Most studies report no negative consequences of (vigorous) exercise during pregnancy on fetal well-being [39, 40]. Clapp et al. reported improved fetoplacental growth in women who begin or maintain exercise in early pregnancy and decrease their exercise in mid and late pregnancy [41, 42]. However, McCowan et al. found daily vigorous exercise as a major risk factor for SGA [7]. The present study can add to this that the association between vigorous exercise in early pregnancy and SGA may be stronger for male SGA than female SGA infants.

Zhou et al. reported a gene environment interaction for the maternal angiotensin-converting enzyme (ACE) A11860G gene variant and low SEI or low leafy vegetable intake as a risk factor for SGA in female-bearing pregnancies. ACE gene encodes a potent zinc metalloenzyme involved in renin-angiotensin system (RAS) activity which is also involved in the trophoblast function [43]. Myatt et al. studied trophoblast function in placentas of obese women and reported reduced mitochondrial respiration and adenosine triphosphate (ATP) generation [44]. Findings of both studies suggest compromised placental function. In the present study, female and symmetric SGA were both associated with low leafy vegetable intake and increased maternal BMI. The increased umbilical Doppler RI in these SGA subgroups suggests impaired growth of the placenta over the first 20 weeks’. Maternal BMI, leafy vegetable intake and umbilical Doppler RI were not significantly associated with male and asymmetric SGA, suggesting that these SGA subgroups may have a different pathogenesis.

Strengths and limitations

To our knowledge, the present study is the first to report on growth symmetry and sex differences in SGA infants. The strength of this prospective study is the extensive amount of detailed information before and during pregnancy. The limitation is that, while this is a large prospective cohort study, the number of SGA infants (n = 633) is insufficient to investigate stillbirth and neonatal death rates and thus these findings should be interpreted with caution in a clinical context. Furthermore, the neonatometer was used for 60.0% of the neonates, the remaining 40.0% of the neonates were measured with a tape measure. This may have introduced variability in length measurements. Maternal weight gain was not included in the study design of the SCOPE study; therefore, we are unable to provide any details regarding maternal weight gain. Although the GROW software has been found to be reliable in the detection of SGA with an increased risk of adverse perinatal outcome within multi ethnic populations and maternal under- and overweight populations, the use of customized birthweight centiles to determine SGA infants is not universally accepted [32, 33].

Conclusion

Among SGA infants low customized birthweight percentiles and male sex are associated with asymmetric SGA. Poor maternal health in early pregnancy is associated with symmetric SGA, while increased uterine Doppler flow in later pregnancy is associated with both symmetric and asymmetric SGA. Further research regarding the biology of growth symmetry and the value of additional Doppler flow scans as predictors of growth symmetry may aid in a better insight in the pathophysiology of different SGA phenotypes.

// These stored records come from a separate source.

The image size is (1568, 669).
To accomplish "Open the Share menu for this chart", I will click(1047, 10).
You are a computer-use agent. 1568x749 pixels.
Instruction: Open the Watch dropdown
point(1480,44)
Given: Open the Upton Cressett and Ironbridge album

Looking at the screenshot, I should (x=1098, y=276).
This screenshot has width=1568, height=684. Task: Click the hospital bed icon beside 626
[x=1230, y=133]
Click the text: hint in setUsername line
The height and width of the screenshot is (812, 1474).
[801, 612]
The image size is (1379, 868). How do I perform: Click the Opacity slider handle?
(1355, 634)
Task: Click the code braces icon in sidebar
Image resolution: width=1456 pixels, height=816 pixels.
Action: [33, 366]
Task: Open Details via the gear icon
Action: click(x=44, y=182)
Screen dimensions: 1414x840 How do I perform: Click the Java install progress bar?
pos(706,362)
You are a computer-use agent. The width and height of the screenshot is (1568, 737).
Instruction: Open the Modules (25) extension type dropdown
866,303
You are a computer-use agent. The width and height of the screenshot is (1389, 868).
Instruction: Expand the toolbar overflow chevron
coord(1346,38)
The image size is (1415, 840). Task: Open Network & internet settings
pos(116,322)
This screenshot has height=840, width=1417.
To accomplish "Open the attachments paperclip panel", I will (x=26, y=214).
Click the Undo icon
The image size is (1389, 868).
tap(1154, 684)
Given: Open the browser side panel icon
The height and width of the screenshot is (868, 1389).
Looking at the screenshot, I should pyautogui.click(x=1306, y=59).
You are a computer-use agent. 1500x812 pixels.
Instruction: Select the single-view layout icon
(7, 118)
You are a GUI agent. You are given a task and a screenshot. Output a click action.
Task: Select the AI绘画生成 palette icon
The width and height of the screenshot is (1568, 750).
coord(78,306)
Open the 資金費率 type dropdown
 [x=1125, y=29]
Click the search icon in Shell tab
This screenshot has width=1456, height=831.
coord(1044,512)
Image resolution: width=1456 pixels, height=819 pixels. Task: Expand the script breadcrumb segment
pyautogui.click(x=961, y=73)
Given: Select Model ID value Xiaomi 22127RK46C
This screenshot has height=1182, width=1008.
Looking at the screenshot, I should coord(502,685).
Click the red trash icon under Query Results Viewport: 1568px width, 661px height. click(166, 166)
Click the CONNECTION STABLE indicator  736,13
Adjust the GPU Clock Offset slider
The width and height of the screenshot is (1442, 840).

Perspectives and significance

This manuscript contributes to an improved understanding of the aetiology of sex-specific strategies by which males and females cope with adverse in utero environments. We demonstrate that there is a substantial variance in risk factors and neonatal outcome for SGA based on fetal sex and growth symmetry. Among SGA infants, low birthweight percentiles and male sex are associated with higher rates of asymmetric growth which has different risk factors compared to symmetric fetal growth, indicating a different pathogenesis.